Looking for CUDA developer to rewrite implementation of one paper (ranking from pairwise comparisons)

I have a problem where I have up to 10,000 entities and I’m trying to obtain rankings of these entities from pairwise comparisons (in each comparison one entity is a winner, the other is a loser), doing the least amount of pairwise comparisons.
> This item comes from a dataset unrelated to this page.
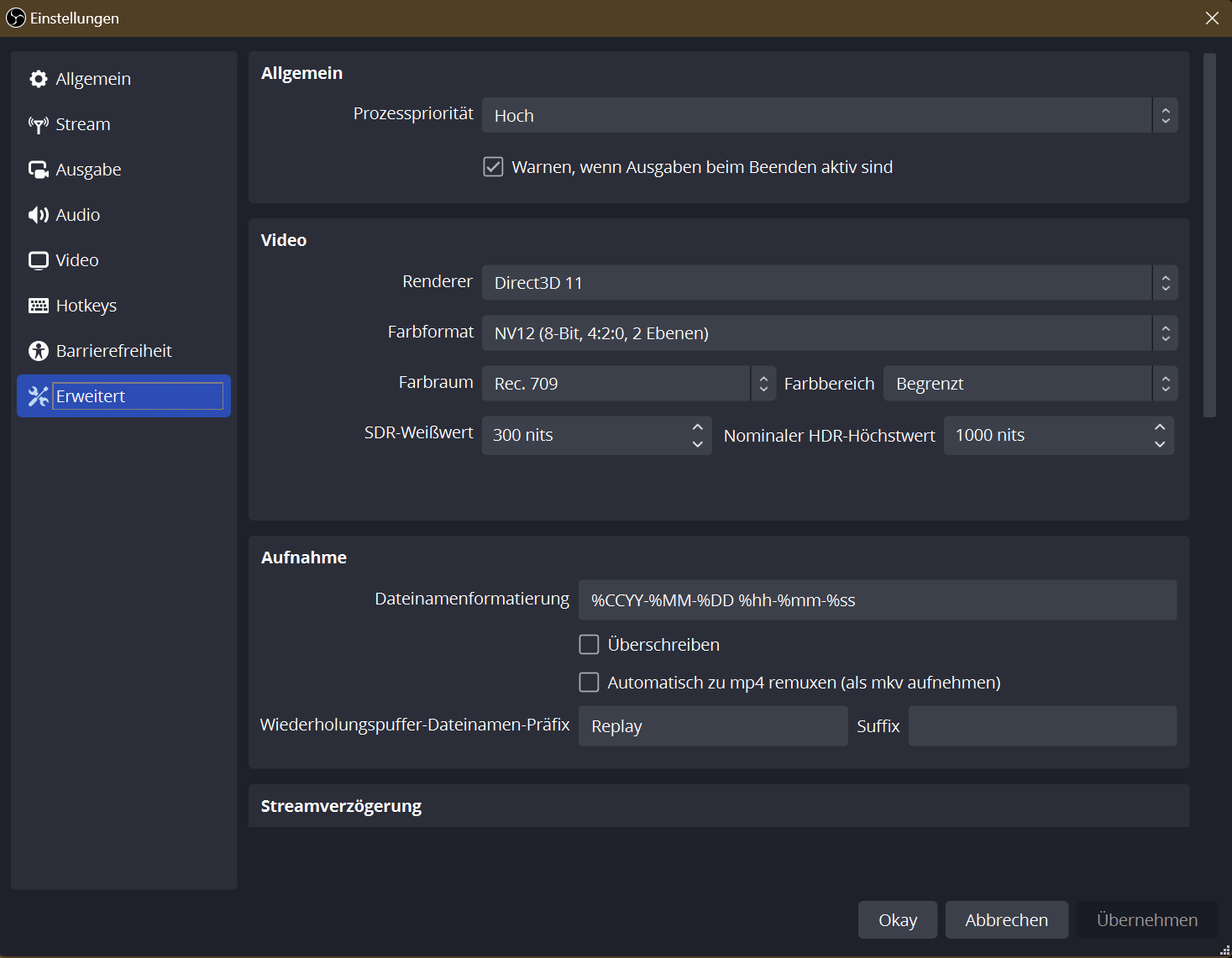Increase SDR-Weißwert with the up arrow

coord(697,427)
There is a paper proposing an algorithm for such a problem and I want to have a working implementation for it [1]. The paper does have a code example on GitHub but the provided example implementation on GPU doesn’t work when there are more than 200 entities, it gives an out-of-memory error.

So your job would be to

  1. Evaluate whether there is a memory usage issue related to the complexity of the algorithm, meaning can this algorithm work for me if I have 10,000 entities and I don’t have a supercomputer? I could get 10-20 rented GPUs from vast.ai if each iteration of the algorithm would last up to 10 min)
  2. Fix the GPU implementation to make it properly work when there are many entities, plus add support for distributed computing (e.g. maybe via Ray).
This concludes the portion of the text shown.